Где я вообще? Как меня сюда занесло? Здесь кто-то еще из наших есть? Как будем выбираться?
Вот почти всегда настигает меня в дороге такое настроение. Поэтому я очень люблю ездить. Полезно бывает прийти в себя, хотя бы ненадолго.
Эвридика, ты уж давай, найди меня, позвони, пора домой, оживать.
READ ONLY [29]
На среднем пальце моей левой руки есть крошечный шрам. Этот шрам — история про тайну и забвение, потому что я вроде бы помню великое множество эпизодов, имевших место в ту пору, когда мне еще года не исполнилось, а откуда взялся шрам, не помню, мне кажется, он был всегда, но это, честно говоря, вряд ли.
29
Февраль 2007 года, подсказывает нам архив. Шрамов с тех пор, вроде бы, не прибавилось.
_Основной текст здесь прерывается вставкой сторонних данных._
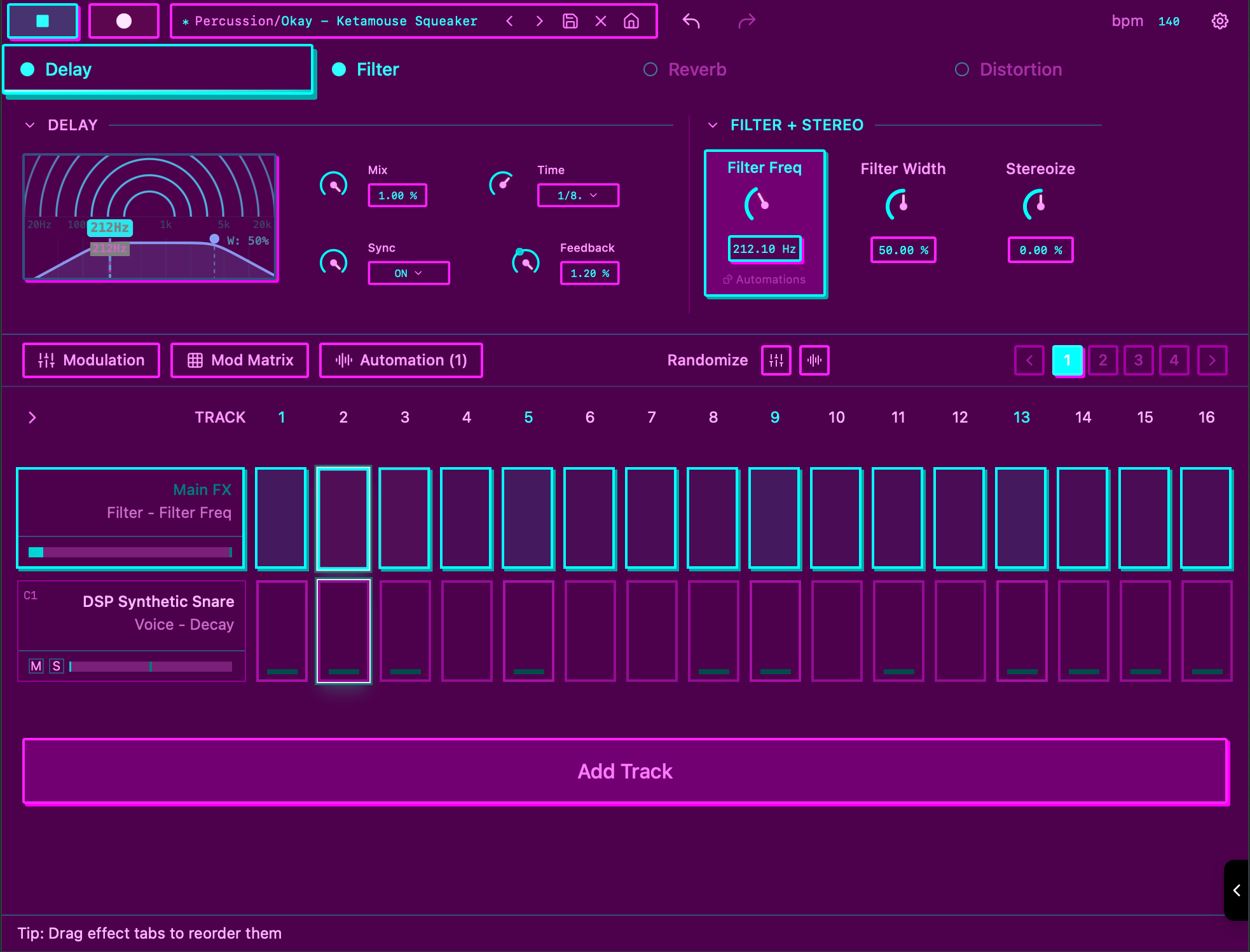1250x952 pixels.
Task: Click the stop playback button
Action: tap(43, 21)
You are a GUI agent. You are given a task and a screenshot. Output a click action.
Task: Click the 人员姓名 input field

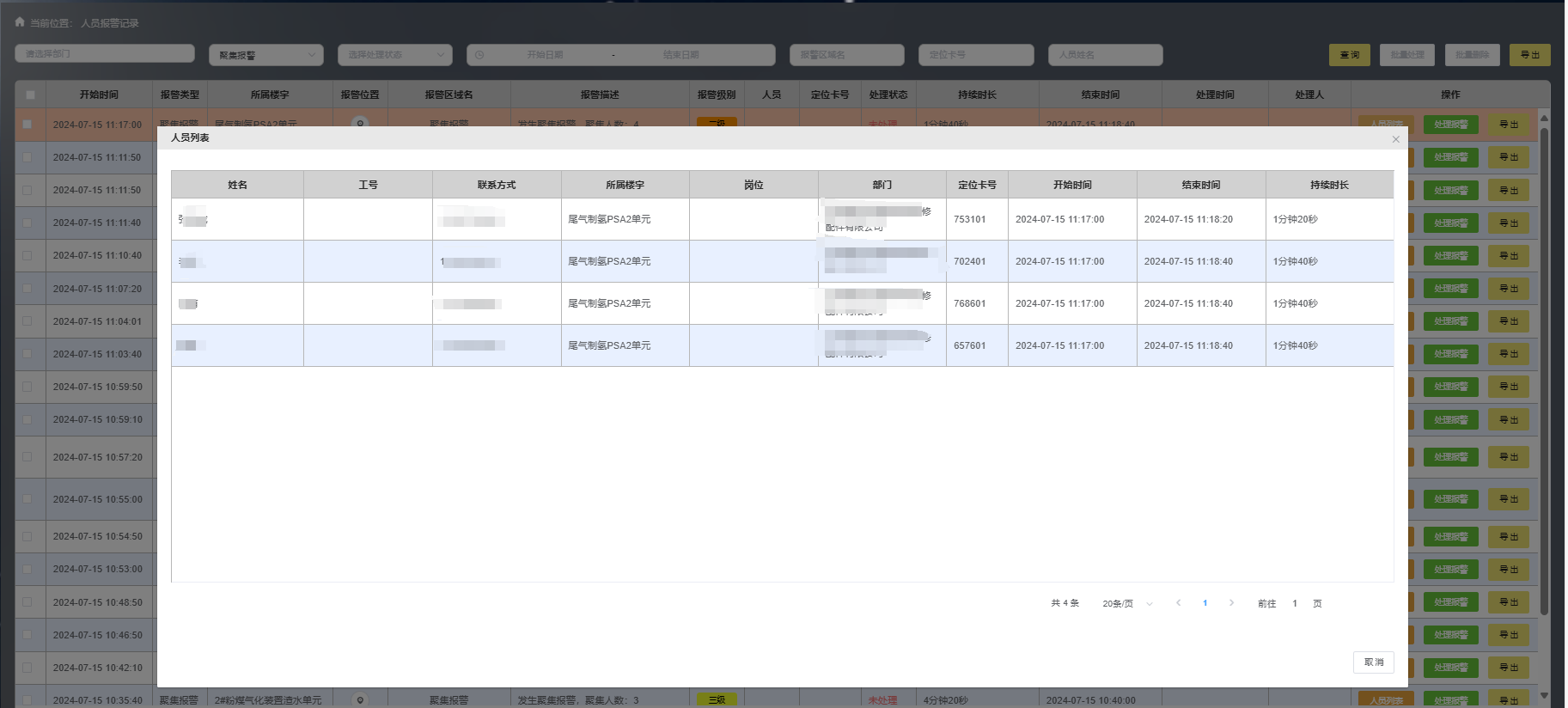(1105, 55)
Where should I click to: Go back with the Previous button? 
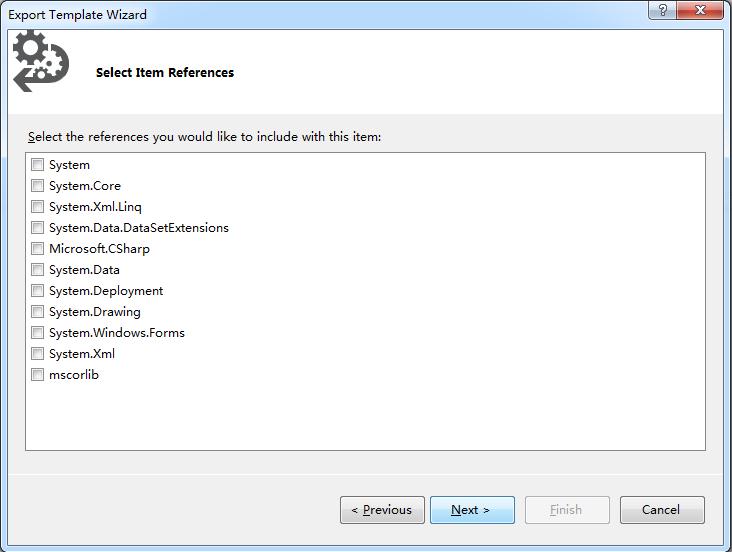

Шрам на моей правой ладони, тоже очень старый, — про справедливое возмездие, и про страх, и про панику, и про потерю самообладания, и еще про многие скверные вещи. Шрам крошечный, почти незаметный, а история большая и непростая, так часто бывает.
Мне в ту пору едва исполнилось шесть лет, и у нас во дворе вдруг началась эпидемия охоты на бабочек, все ловили их специальными разноцветными сачками, потом укладывали потрепанные крылатые трупы в коробочки с прозрачными крышками, носились с жалкими своими коллекциями, хвастались красотой и численностью добычи. Это был первый в моей жизни опыт бездумного следования массовому увлечению, тренду, как сказали бы сейчас. Желание соответствовать дворовой моде совершенно лишило меня разума. Дело в том, что другие дети, вполне возможно, могли творить с бабочками что пожелают, но только не я, потому что, когда мне было четыре года, в моем небе время от времени появлялись гигантские бабочки, с размахом крыльев никак не меньше метра, один раз их видела моя старшая сестра, которую отправили гулять со мной в парке; она, к слову сказать, до сих пор помнит этот эпизод, хоть и пытается иногда убедить себя, будто нам померещилось. В шесть лет можно не знать слова «табу», в шесть лет вообще можно не знать и не понимать ничего, но игнорировать внутренний запрет ради сомнительного счастья повторять за другими недопустимо ни в каком возрасте; ославленный на тысячелетия Иуда Искариот по сравнению со мной — вполне приличный человек, и возраст тут не имеет решительно никакого значения.